"Australia needs a reality check on the state of the budget.'' So said the Minister for Finance, Mathias Cormann, last night in a speech at the Sydney Institute. These were his opening words. We agree. We also believe Senator Cormann himself needs a reality check on the public perceptions and political ramifications of the first Abbott-Hockey budget.
The public believes the government has presented a budget which is unfair by pushing too many sacrifices onto the unemployed, students, aged pensioners and the poor. It has not helped that Treasurer Joe Hockey has given one of the most accident-prone budget sales jobs in many years. The budget itself has proved politically damaging and unpopular with the public.
What an irony that the Abbott government, with the help of the Greens, has abolished the federal debt ceiling and introduced a tax surcharge on high-income earners, making it one of the biggest tax-and-spend governments in history, in contradiction of its own rhetoric. The government has not produced a budget that the public regards as fair. It has lost the argument.

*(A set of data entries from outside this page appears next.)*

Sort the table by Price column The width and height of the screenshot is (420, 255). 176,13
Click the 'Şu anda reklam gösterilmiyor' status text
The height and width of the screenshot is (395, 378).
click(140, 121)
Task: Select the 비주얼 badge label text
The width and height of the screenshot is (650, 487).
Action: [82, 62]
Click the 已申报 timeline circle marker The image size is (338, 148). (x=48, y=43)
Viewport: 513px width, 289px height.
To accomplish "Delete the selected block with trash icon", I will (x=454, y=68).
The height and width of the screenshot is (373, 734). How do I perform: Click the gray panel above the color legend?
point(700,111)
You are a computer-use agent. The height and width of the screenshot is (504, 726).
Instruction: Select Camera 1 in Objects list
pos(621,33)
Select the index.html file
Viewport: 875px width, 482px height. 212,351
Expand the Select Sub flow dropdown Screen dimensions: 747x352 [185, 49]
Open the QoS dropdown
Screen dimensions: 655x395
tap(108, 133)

The minor parties have been all over the place.
Given all this the Herald believes it is time the government made some serious compromises on its remaining budget agenda. It needs to address the perceived unfairness. It needs to give up trying to appease Palmer. It needs to open discreet negotiations with the Greens, and the Greens should reciprocate.
The Greens have said they will never vote for a budget which includes a $7 fee for visits to the doctor, an issue which has also caused the government grief with the public, the crossbenchers and Labor. The idea that most of the proceeds from this tax will go into a medical research fund has been a giant miscalculation.
The government that talks about the drastic need to cut debt and deficit is the same government that wants to pour billions of dollars into a new medical research fund and billions more into one of the most generous paid parental leave schemes in the world. This makes no sense.
If the government were to abandon these two big tax-and-spend proposals it would not only be true to its own overarching budget promise, it would be more likely to find compromises from the cross benchers and the Greens. It also needs to scale back the harshness on the unemployed.
In short, the government needs to re-make its remaining budget. This is its reality check. It could then get on with governing, and seeking to restore its standing with the public.